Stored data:
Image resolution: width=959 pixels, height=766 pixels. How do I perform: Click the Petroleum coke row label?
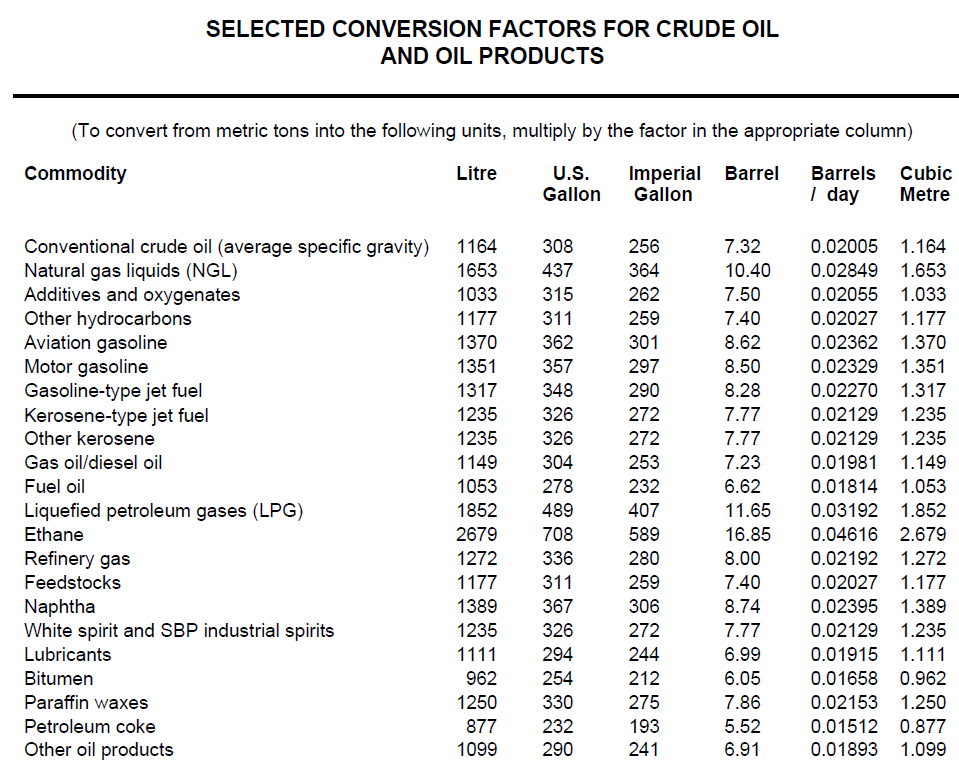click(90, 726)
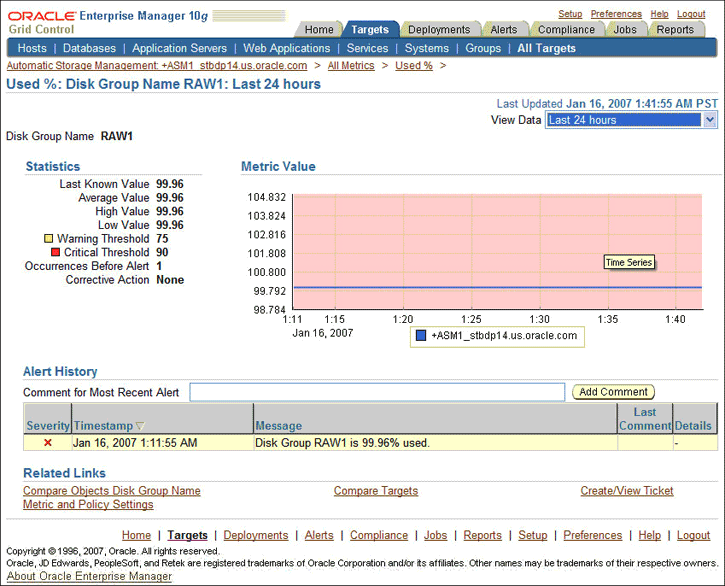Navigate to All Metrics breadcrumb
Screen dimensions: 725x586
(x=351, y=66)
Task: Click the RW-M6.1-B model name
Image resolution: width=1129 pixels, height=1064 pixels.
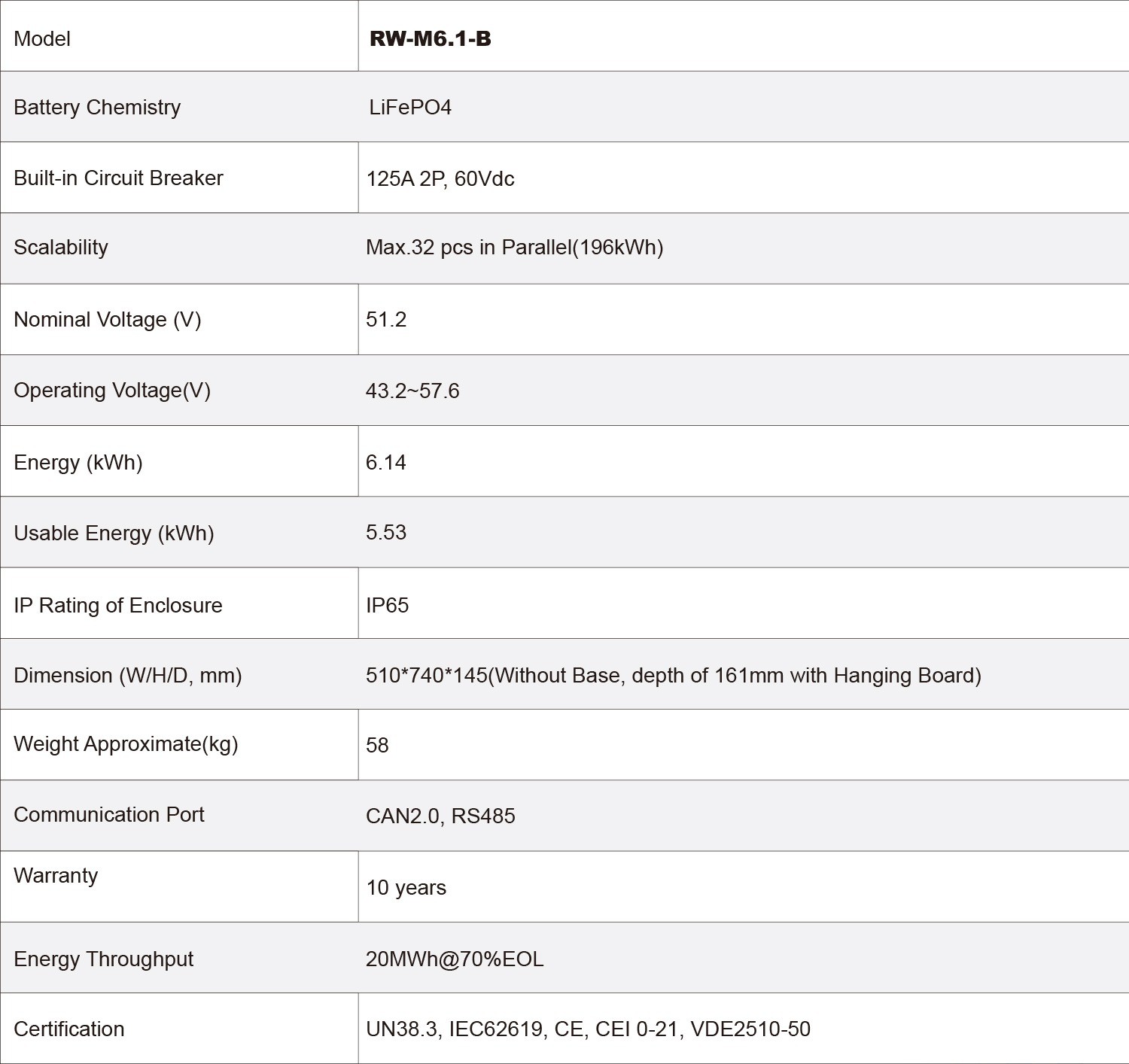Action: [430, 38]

**WHAT IS EXPECTED**:
Quote every entry exactly, with the pictures omitted.

**RESPONSE AREA**:
Image resolution: width=959 pixels, height=766 pixels. How do I perform: Click the Petroleum coke row label?
click(90, 726)
Navigate to All Metrics breadcrumb
Screen dimensions: 725x586
(x=351, y=66)
Task: Click the RW-M6.1-B model name
Image resolution: width=1129 pixels, height=1064 pixels.
Action: [430, 38]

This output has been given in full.